Now I need to get to:
Z:\_Apps\AndroidMobileDev\android-sdk\platform-tools
and then example what I have:

Adb devices  : shows me the device.  So it's a good start. Now I do this:

adb reboot recovery

And trying to do "adb devices" and found that no device is connected.

Same as what a lot of people complain about.  It's time to give this fix a try.

Eventaully, I got the sideloading working using the fix mentioned above.  It worked exactly as stated, but then I need to do it this way (instead uninstall the previous "Android Composite ADB Interface"):

- Right click on "Android Composite ADB Interface"
- Select "Update Driver Software ..."
- Click "Browse my Computer for driver software."
- After you tried to install, you may get a message saying that a better driver already exist.  If that is the case, you need to force to system to use your hacked driver by:

- select "Let me pick from a list of device drives on my computer".  And in there pick the one your hacked.
- You will then get a warning saying that the driver is not certified.  Just say OK.

This works on Windows 7.  On Windows 8 you need to reboot in a mode that ignore driver certification using [F8].

Now I get sideloading working, but then, I got "assert failed" and then "installation aborted".

So I have a feeling that I might need to go extreme by restoring the system into fresh factory mode.  The senario 2 of this seemed to explain my exact situation.
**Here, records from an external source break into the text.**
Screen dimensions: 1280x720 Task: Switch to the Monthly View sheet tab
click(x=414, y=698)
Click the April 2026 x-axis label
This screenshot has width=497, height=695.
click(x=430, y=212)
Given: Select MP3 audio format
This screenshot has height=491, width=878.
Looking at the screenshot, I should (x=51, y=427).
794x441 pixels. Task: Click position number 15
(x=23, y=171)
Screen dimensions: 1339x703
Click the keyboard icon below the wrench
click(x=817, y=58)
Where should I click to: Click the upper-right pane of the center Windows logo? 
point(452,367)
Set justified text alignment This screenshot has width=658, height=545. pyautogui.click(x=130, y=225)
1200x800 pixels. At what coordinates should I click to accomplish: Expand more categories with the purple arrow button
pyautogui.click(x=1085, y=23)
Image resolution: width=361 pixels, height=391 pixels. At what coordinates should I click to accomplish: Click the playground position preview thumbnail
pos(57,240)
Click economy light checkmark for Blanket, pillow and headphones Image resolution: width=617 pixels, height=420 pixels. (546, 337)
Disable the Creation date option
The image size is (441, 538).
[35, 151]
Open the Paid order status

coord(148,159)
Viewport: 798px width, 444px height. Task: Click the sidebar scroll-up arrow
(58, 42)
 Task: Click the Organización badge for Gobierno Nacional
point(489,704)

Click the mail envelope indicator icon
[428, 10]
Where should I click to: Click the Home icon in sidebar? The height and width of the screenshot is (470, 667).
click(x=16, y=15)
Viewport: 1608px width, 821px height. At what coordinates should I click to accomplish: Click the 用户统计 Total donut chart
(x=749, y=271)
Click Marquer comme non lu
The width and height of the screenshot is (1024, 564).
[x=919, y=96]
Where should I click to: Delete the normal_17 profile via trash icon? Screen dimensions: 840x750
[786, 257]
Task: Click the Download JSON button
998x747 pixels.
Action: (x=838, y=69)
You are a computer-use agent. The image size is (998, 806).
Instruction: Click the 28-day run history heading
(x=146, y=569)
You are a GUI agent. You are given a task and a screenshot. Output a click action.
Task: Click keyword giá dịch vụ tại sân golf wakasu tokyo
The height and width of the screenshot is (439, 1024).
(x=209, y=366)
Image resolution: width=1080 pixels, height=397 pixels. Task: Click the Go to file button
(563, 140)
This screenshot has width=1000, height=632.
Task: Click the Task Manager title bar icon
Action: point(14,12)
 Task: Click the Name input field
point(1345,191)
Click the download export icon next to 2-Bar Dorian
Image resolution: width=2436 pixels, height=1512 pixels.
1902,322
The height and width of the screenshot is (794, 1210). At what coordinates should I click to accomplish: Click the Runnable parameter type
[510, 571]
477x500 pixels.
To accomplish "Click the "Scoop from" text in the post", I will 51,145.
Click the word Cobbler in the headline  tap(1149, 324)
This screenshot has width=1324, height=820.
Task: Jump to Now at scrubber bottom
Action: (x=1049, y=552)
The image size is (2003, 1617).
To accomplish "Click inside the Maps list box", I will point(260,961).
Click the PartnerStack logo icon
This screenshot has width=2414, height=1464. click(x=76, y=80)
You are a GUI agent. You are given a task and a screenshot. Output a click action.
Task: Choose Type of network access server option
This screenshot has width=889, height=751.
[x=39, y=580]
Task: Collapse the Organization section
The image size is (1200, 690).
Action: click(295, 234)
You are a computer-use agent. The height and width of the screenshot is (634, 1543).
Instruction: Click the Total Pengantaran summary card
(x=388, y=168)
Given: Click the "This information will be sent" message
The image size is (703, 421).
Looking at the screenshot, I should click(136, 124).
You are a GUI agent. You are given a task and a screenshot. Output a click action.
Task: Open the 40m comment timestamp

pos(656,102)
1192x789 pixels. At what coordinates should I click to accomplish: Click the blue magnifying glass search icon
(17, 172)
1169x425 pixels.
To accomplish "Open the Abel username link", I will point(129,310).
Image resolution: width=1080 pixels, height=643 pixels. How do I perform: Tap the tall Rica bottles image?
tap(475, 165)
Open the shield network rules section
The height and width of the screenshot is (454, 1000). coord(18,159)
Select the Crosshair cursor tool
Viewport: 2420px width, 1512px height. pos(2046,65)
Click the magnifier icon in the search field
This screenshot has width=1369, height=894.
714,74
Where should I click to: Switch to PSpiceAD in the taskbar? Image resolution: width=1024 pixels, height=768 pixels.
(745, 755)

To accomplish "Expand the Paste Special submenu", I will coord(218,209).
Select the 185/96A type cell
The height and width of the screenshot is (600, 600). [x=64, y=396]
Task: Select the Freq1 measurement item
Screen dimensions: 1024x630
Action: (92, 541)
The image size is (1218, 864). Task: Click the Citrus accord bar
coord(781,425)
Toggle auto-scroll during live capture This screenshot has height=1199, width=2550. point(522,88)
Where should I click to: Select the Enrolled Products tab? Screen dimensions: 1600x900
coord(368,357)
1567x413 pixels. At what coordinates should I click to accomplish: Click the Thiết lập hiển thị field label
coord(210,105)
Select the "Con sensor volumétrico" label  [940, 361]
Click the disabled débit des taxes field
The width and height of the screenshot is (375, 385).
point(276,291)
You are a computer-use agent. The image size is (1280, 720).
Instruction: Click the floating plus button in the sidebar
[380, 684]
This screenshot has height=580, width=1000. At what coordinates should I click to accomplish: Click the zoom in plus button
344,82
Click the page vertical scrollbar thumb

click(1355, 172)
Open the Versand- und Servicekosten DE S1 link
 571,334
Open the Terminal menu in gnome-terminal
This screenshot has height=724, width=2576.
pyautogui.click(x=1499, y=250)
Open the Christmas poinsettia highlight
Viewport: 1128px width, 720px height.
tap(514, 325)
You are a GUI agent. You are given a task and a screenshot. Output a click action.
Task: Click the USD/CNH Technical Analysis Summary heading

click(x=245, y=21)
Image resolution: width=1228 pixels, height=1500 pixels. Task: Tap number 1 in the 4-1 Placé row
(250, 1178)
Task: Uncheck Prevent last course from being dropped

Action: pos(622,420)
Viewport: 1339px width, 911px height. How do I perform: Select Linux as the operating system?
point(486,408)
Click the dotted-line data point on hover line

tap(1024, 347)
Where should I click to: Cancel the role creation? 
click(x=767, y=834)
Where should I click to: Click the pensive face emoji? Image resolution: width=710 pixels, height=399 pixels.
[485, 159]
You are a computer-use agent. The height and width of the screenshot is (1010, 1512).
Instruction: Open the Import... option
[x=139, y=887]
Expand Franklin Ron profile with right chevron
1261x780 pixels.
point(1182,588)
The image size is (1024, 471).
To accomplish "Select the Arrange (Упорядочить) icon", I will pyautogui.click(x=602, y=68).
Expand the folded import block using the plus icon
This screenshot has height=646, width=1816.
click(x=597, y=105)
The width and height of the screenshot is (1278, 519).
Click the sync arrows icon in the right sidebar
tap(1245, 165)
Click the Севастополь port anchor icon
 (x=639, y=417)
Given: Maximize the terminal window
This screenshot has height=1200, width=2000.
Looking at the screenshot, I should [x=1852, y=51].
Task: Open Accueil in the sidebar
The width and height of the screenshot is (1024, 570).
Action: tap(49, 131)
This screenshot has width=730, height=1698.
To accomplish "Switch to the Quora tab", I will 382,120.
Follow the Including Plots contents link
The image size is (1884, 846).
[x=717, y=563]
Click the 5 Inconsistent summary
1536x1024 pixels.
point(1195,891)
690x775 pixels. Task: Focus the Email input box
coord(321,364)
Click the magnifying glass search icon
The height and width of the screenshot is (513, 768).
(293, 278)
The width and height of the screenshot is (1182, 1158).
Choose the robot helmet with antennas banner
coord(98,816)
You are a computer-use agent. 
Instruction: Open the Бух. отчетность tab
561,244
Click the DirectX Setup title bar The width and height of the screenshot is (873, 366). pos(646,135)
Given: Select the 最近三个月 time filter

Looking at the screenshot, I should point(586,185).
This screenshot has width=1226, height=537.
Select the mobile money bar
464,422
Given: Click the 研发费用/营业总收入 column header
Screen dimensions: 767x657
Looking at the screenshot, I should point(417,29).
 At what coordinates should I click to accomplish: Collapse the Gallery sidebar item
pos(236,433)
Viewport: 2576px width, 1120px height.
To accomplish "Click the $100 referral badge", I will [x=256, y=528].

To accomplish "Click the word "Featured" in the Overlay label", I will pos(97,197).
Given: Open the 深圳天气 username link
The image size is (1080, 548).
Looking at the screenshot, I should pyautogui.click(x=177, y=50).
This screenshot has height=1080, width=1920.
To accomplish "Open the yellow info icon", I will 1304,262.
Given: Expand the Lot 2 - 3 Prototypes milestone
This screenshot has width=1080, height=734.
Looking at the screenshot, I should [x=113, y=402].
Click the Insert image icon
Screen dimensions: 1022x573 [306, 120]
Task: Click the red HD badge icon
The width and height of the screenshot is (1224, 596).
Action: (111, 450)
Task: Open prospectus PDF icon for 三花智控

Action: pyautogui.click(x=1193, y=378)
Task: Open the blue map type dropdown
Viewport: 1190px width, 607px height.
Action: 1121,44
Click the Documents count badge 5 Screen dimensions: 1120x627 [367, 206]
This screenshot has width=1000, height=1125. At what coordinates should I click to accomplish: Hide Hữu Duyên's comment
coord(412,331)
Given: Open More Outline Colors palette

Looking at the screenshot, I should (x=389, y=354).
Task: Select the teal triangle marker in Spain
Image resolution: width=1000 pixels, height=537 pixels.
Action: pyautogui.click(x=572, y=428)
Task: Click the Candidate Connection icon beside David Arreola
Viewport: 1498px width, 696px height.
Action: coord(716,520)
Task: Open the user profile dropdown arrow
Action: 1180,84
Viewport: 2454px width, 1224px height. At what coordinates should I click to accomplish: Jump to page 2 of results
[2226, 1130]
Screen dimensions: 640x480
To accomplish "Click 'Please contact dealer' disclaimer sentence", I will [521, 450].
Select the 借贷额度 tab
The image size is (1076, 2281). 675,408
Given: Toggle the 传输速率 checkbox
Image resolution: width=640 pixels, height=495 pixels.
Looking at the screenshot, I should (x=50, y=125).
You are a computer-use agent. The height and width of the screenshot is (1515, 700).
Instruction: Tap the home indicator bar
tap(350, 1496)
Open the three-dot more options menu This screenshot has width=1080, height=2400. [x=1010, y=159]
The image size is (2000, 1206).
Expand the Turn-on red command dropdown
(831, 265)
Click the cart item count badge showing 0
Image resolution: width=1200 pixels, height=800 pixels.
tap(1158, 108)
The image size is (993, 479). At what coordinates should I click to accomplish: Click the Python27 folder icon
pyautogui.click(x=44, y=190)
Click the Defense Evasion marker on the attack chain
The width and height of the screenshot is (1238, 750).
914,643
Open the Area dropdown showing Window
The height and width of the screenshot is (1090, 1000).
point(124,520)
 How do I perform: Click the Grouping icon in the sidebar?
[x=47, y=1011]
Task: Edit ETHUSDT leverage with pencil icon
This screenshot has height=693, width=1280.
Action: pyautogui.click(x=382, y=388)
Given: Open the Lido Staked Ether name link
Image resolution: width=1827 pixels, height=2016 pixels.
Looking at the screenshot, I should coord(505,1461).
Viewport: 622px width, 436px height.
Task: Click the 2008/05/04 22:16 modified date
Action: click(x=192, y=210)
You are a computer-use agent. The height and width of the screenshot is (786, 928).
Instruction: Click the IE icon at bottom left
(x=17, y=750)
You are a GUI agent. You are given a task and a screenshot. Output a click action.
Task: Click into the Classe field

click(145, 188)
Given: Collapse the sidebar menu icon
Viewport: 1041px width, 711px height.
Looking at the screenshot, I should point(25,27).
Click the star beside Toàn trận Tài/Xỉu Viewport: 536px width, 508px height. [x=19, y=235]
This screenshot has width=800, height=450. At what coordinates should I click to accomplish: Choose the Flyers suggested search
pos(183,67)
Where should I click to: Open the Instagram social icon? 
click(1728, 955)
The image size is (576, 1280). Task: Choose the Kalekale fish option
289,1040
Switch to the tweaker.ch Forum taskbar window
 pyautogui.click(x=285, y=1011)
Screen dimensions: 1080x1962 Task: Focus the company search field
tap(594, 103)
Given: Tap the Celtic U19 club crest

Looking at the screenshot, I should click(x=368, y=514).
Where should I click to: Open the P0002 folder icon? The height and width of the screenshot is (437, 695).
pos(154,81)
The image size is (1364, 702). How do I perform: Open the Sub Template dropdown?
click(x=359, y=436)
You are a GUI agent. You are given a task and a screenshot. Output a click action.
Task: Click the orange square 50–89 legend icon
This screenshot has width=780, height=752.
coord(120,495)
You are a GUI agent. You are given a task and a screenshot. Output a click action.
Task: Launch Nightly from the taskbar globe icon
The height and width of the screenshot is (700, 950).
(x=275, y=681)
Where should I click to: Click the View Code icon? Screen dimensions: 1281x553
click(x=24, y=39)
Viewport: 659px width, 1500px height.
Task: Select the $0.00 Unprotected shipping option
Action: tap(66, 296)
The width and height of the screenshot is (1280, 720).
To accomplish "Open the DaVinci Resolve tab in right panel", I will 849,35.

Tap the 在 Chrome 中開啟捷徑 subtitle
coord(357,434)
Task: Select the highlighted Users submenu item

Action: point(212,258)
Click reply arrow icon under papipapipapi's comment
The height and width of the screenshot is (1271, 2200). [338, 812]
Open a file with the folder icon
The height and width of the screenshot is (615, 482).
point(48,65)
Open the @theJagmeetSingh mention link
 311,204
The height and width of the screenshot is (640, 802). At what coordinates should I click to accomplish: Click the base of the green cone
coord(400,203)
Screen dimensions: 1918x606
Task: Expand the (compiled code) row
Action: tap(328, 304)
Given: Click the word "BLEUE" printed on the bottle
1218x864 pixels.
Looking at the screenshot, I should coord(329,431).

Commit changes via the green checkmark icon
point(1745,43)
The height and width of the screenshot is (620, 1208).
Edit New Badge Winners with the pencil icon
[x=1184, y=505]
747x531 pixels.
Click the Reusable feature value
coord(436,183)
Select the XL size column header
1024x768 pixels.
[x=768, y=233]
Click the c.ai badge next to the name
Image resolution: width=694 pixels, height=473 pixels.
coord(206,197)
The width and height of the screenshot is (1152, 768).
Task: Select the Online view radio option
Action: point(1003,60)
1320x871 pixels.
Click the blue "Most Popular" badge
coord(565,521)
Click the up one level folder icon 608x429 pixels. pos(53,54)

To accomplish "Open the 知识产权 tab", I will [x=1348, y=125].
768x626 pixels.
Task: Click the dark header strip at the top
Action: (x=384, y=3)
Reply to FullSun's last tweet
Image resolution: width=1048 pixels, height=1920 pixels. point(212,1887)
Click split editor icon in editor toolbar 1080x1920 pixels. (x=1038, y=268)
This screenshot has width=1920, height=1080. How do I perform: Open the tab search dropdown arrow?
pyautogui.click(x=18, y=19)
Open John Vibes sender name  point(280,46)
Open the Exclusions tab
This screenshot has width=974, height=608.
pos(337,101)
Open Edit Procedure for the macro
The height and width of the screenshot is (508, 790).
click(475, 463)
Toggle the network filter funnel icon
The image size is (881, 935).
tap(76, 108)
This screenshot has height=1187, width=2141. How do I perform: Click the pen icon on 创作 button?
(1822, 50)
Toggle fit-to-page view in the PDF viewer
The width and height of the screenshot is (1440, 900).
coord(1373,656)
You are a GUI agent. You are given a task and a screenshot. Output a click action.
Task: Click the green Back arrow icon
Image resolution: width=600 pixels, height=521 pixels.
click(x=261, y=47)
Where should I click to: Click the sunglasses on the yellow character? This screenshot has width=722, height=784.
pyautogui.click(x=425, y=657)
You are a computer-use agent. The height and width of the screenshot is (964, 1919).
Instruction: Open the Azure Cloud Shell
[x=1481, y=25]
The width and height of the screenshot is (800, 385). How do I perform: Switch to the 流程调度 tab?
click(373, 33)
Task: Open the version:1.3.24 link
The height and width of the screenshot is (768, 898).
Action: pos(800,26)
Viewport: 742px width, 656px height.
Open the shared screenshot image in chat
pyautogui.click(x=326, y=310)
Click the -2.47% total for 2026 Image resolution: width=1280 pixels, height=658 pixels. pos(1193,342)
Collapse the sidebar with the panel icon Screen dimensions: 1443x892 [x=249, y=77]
But then I am stuck with the problem which the bootloader step giving me this:

sending bootloader ... okay
'writing bootlader'.... failed (remote: (invalid state))

Just like 
Just like what have been mentioned here.  Now I feel stuck.

So I installed "Wug's Nexus Root Toolkit v1.7.1", and then did both backup on all apps and specific app (the only one I care) using [Backup].  And then I use [Flash Stock + Unroot] to flash the device to stock JWR66Y (4.3).

But I still got problem.  It was the same "invalid state" issue.

Finally I found out the solution.

All is need is to restore back to Android 4.2 (nakasi-jdq39-factory-c317339e.tgz) instead of 4.3.  Once done (and connect to WiFi), the system will kick off the 4.3 update.  And I got it completed successfully.

Then I used Wug's Nexus Root Toolkit v1.7.1 to restall the data for the only game that I care by:


Now I have a clean Nexus 7, with latest Andorid 4.3.

Next time if I got problem updating the later OS (like 4.4), for the worst case, I will have to do these:

  • Use Nexus Root Toolkit to backup all data
  • Use [Flash Stock + Unroot] in Nexus Root Toolkit to roll back to stock Andorid 4.3.
  • Apply official OTA update
  • Restore apps
  • Restore app data.


After all these, I suddenly realize the value of keeping my Lenovo S12 netbook running Windows 7 Home edition: for all the dirty hacking tasks.